An example of his hollow words as they relate to interpersonal relationships is exemplified by his words and his conduct as they relate to the mother of another of the respondent's children. He has a child, Harley, by a women named Stacy. Stacy, a pleasant and supportive woman, testified in this action for termination of parental rights. The respondent continuously refers to Stacy as his fiancee. She says they have been engaged for three years. They have been together for six CT Page 1386 years. Their common child is five years old. As with his conduct toward Peter, the respondent says the appropriate words but doesn't take the appropriate action.
IV. DISPOSITION
Based upon the foregoing findings, the court determines that it is in the child's best interest for a termination of parental rights to enter with respect to the male biological parent Peter M. II. The court has found that grounds exist to terminate the respondent's rights to the child. The court has also considered the mandatory findings and concludes from the totality of circumstances that termination of parental rights is in the child's interest. This finding is made after considering the childs' sense of time, his need for secure and permanent environment, the relationship the child has with his present family and the totality of circumstances. In Re: Juvenile Appeal, (anonymous) 177 Conn. 648, 667-668, 420 A.2d 875 (1979). See generally, J. GOLDSTEIN, A. FREUD AND A. SOLNIT, BEYOND THE BEST INTERESTS OF THE CHILD 99 (1979). and, accordingly, a termination of his parental rights is ordered. It is further ordered that the petitioner is affirmed as the sole parent and natural guardian of the minor child.

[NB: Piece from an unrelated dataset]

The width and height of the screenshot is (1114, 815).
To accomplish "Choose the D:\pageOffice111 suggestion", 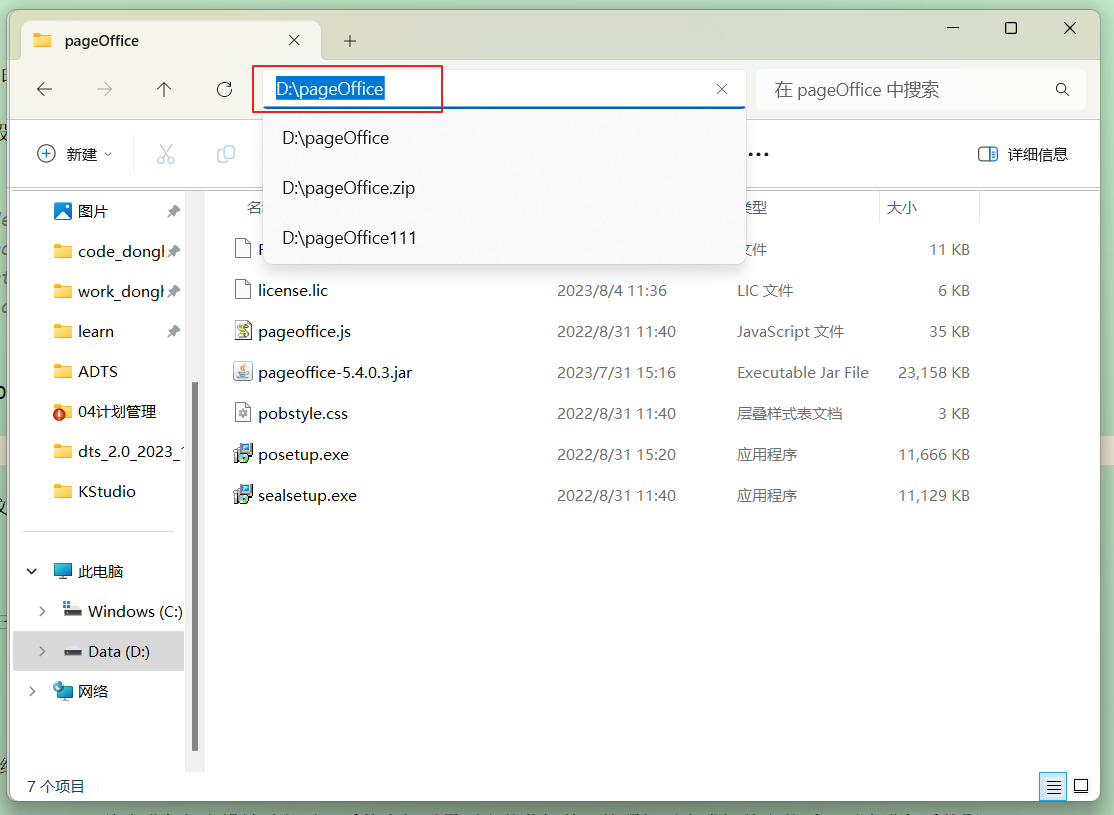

The fee of the court appointed psychologist shall be paid one-half by the petitioner and one-half by the respondent. Any unpaid portion of the fee of the child's attorney resulting from representation of the child during the trial shall be paid one-half by each the petitioner and the respondent. These financial obligations shall be paid within thirty days.
Ordered at Middletown, Connecticut this 5th day of February, 1998.